- Genre: Reality competition
- Created by: Greg Nicotero
- Presented by: Greg Nicotero
- Country of origin: United States
- No. of seasons: 1
- No. of episodes: 6

Production
- Executive producers: Greg Nicotero; Chris Stonich; Andrew Molina; Chris Wagner; Brian Witten;
- Running time: 35 minutes
- Production company: White Label Productions

Original release
- Network: Shudder
- Release: 14 October 2025 – present

= Guts & Glory (TV series) =

Guts & Glory, also known as Greg Nicotero's Guts & Glory, is an American reality television series created by special effects makeup artist Greg Nicotero that premiered on October 14, 2025, on Shudder. The contestants compete in horror film and Universal's Halloween Horror Nights-inspired scenarios. Situations heavily utilize Nicotero's work, who described the show as a cross between The Blair Witch Project and Survivor. The last contestant remaining, the winner, will be awarded a 2025 Hyundai Tucson XRT and $15,000.

==Episodes==
===Episode 1: "The Deep Dark Woods"===
Original airdate: October 14, 2025

Ten contestants are taken to an Alabama swamp, where they're divided into two teams and search for totems of cryptids.
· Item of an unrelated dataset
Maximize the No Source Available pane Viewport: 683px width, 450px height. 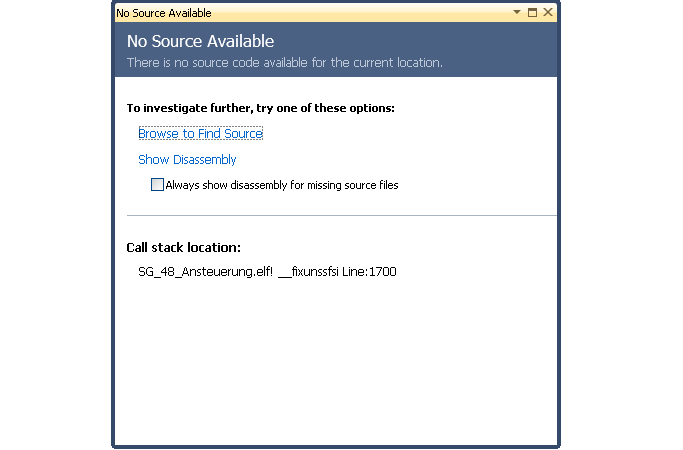(x=532, y=12)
Team 1 consist of Lucien, Kolbie, Makayla, Julia & Alexis. Team 2 consist of Dujuan, Brian, Josh, Bradi & Juliene. The dark nature of the competition comes into focus when one of the contestants wanders off into the night.

  - ELIMINATED: Juliene

===Episode 2: "Hospital of Horror"===
Original airdate: October 14, 2025

In a haunted hospital, the contestants must search within the guts of a decaying corpse. Later, they must correctly guess the weight of the guts. Brian was set to be eliminated, but host Greg Nicotero saved him.

  - WINNER: Josh
  - ELIMINATED: None

===Episode 3: "The Hitcher"===
Original airdate: October 21, 2025

  - WINNERS: Kolbie, Bradi, Makayla and Dujuan
  - ELIMINATED: Brian, Alexis, and Lucien

===Episode 4: "Rest in Pieces"===
Original airdate: October 28, 2025

  - ELIMINATED: Dujuan and Bradi

=== Episode 5: "Back From The Dead" ===
Original airdate: November 4, 2025

  - WINNER: Kolbie (Wins 2025 Hyundai Tucson XRT and $15,000)
  - RUNNER-UP: Mikayla (Awarded $10,000)
  - ELIMINATED: Josh and Julia

===Episode 6: "Demons Among Us"===
Original airdate: November 4, 2025

A look behind-the-scenes of the show.